An appeal was made to the Missouri Supreme Court. It relied on the recent U.S. Supreme Court decision in Kingsley Books Inc. v. Brown, where a New York statute permitting authorities to obtain an injunction against the sale of any obscene material was upheld, and the Missouri Supreme Court held that the search and seizure was constitutional. The appellants then appealed to the U.S. Supreme Court, which granted certiorari in the fall 1960 term.

==Decision==
The Court heard oral arguments in March 1961. Sidney Glazer argued for the claimants. Fred Howard, a Missouri assistant attorney general, argued for the state. His superior, Missouri Attorney General Thomas Eagleton, was credited as a coauthor of the state's brief.
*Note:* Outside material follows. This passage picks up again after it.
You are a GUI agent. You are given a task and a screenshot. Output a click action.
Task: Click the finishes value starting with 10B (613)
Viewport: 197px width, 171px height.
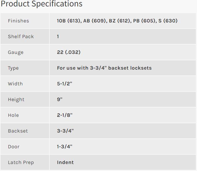click(117, 21)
In late June, near the end of the term, the Court announced its decision. Unanimously, it had held for the claimants that the search and seizure was unconstitutional. William Brennan wrote a majority opinion. Hugo Black wrote a short concurrence which was joined by William O. Douglas.

===Opinions===
"The use by government of the power of search and seizure as an adjunct to a system for the suppression of objectionable publications is not new", Brennan began. "Historically, the struggle for freedom of speech and press in England was bound up with the issue of the scope of the search and seizure power." Citing histories of the former, he traced the beginning of that struggle to the Royal Charter granted the Stationers' Company in the middle of the 16th century, which gave it the power to search printers at pleasure and seize any material that might violate any law or royal proclamation.

This authority continued in various forms, through various bodies, until it was condemned by judicial warrants in the cases brought by the Crown against John Wilkes, publisher of The North Briton, during the 1760s. Those cases culminated in the landmark Entick v Carrington, which the Court itself had called, in Boyd v. United States, "one of the landmarks of English liberty". "This history was, of course, part of the intellectual matrix within which our own constitutional fabric was shaped", Brennan wrote. "The Bill of Rights was fashioned against the background of knowledge that unrestricted power of search and seizure could also be an instrument for stifling liberty of expression."

Having concluded his review of the background history, Brennan turned to the present. "The question here is whether the use by Missouri in this case of the search and seizure power to suppress obscene publications involved abuses inimical to protected expression." While Brennan had held for the Court in Roth that obscenity did not come under the First Amendment's protections, it was a complex issue, since not all material dealing with sex and sexuality was inherently obscene. Thus, the process of suppressing it was necessarily limited by the concern for possibly protected expression, as it had recognized in overturning the criminal conviction of a Los Angeles bookseller under a strict liability standard in Smith v. California.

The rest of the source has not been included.